Set problem: Convert the listing below into a JSON list of strings with one string per line, leaving out blank lines. Begin at the line that contains "at (300, 703)." and stop after the line that contains "is a rounded".

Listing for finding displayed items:
——
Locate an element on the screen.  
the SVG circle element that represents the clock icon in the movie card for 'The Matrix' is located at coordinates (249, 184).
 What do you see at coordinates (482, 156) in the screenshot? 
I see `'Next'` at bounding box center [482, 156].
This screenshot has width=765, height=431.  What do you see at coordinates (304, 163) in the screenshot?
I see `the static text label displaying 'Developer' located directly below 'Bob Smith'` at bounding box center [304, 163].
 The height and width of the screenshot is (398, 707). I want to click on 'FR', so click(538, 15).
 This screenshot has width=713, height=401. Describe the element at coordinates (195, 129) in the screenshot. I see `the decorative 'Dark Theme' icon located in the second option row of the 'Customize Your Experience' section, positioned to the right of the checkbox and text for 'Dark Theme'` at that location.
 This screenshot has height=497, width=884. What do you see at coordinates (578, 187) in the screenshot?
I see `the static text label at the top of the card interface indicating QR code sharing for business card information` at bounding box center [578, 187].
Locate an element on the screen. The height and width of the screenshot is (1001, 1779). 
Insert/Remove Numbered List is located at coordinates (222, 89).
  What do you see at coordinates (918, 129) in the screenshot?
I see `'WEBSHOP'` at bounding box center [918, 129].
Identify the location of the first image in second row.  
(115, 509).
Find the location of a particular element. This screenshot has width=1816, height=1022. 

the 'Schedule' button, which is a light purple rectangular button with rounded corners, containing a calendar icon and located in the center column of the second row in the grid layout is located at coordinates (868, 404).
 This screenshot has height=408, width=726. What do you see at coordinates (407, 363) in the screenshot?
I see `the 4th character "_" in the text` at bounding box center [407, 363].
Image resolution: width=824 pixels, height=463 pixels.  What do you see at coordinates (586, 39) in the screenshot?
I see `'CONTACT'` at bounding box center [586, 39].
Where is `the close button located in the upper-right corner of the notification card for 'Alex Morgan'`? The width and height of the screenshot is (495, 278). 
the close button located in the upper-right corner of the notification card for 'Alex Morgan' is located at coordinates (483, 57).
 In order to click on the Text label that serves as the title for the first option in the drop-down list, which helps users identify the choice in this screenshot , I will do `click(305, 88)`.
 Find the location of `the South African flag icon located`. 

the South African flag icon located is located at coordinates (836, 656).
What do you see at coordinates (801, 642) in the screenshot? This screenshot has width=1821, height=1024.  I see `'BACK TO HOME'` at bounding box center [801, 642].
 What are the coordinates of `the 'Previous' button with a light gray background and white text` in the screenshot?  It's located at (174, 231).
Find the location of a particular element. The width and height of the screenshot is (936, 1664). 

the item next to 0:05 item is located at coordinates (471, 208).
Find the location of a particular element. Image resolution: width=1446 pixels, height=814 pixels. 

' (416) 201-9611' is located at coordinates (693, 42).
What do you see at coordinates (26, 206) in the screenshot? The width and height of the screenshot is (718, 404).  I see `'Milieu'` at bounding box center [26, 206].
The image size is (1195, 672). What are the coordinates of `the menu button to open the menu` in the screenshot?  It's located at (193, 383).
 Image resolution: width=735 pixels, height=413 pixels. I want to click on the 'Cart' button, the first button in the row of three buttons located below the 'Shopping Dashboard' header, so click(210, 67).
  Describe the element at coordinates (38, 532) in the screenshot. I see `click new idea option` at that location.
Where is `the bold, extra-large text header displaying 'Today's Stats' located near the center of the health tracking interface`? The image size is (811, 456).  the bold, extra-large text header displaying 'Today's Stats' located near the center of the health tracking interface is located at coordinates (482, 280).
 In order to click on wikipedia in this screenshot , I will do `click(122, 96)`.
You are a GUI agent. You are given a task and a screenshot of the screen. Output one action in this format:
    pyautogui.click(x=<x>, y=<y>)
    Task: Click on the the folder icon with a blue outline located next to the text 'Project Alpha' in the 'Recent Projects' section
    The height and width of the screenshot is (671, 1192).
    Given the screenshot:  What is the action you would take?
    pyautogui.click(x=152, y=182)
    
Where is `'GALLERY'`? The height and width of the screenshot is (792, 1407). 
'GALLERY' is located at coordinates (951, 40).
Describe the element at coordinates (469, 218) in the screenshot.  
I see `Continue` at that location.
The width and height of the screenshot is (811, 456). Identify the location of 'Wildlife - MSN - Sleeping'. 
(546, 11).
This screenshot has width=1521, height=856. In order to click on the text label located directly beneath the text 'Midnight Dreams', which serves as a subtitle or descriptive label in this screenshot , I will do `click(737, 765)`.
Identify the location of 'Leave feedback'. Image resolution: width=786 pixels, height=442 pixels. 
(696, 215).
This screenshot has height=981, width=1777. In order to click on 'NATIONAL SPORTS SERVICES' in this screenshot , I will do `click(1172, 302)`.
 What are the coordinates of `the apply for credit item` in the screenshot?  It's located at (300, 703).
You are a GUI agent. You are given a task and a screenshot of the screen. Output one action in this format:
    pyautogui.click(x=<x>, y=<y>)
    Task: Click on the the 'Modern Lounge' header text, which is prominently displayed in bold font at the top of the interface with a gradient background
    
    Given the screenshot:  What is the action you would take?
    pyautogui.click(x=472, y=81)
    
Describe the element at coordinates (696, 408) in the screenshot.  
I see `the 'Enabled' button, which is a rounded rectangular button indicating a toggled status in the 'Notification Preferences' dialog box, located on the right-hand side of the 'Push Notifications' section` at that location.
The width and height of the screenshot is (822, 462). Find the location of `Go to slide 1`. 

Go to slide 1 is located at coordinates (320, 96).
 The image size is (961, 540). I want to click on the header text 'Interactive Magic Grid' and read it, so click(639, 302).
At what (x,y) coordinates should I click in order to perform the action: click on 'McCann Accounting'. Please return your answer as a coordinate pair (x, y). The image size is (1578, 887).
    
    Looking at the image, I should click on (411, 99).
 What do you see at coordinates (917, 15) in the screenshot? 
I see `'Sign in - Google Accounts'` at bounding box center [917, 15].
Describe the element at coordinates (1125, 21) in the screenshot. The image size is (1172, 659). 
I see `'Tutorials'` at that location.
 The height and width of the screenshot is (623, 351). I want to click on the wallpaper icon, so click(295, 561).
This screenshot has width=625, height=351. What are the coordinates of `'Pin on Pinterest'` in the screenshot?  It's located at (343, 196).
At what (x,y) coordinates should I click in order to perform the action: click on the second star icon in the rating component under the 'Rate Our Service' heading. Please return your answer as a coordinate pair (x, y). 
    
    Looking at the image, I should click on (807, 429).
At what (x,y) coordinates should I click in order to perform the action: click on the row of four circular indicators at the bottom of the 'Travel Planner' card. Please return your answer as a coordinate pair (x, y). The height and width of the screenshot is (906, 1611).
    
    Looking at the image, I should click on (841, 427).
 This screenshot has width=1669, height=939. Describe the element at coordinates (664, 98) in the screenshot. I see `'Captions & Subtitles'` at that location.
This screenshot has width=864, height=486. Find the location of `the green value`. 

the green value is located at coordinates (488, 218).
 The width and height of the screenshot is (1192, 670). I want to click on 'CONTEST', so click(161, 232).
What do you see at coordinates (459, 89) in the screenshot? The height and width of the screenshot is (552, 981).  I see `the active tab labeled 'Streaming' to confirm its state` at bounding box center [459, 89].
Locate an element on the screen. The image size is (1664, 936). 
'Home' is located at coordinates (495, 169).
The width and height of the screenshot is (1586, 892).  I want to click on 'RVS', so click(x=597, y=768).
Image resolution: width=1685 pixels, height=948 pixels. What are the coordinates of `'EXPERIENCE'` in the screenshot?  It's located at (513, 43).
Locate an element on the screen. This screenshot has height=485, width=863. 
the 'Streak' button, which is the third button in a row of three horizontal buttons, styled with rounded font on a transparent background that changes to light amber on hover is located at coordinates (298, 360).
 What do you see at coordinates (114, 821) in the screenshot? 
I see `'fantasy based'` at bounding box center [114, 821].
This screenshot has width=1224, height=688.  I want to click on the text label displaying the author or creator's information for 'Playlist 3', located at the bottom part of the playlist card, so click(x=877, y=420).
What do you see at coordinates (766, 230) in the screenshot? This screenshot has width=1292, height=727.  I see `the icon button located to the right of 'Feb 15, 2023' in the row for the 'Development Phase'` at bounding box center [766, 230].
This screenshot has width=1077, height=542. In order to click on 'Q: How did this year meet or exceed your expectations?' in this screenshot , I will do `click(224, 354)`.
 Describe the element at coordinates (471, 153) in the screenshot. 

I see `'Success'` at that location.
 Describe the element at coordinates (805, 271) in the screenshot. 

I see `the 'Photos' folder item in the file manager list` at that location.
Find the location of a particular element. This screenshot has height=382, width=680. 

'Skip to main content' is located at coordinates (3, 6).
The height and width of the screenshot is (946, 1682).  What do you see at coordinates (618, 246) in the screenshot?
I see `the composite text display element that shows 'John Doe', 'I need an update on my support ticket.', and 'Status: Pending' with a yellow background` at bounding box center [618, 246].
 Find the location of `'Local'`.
——
Reply:
[
  " What are the coordinates of `the apply for credit item` in the screenshot?  It's located at (300, 703).",
  "You are a GUI agent. You are given a task and a screenshot of the screen. Output one action in this format:",
  "    pyautogui.click(x=<x>, y=<y>)",
  "    Task: Click on the the 'Modern Lounge' header text, which is prominently displayed in bold font at the top of the interface with a gradient background",
  "    Given the screenshot:  What is the action you would take?",
  "    pyautogui.click(x=472, y=81)",
  "Describe the element at coordinates (696, 408) in the screenshot.  ",
  "I see `the 'Enabled' button, which is a rounded rectangular button indicating a toggled status in the 'Notification Preferences' dialog box, located on the right-hand side of the 'Push Notifications' section` at that location."
]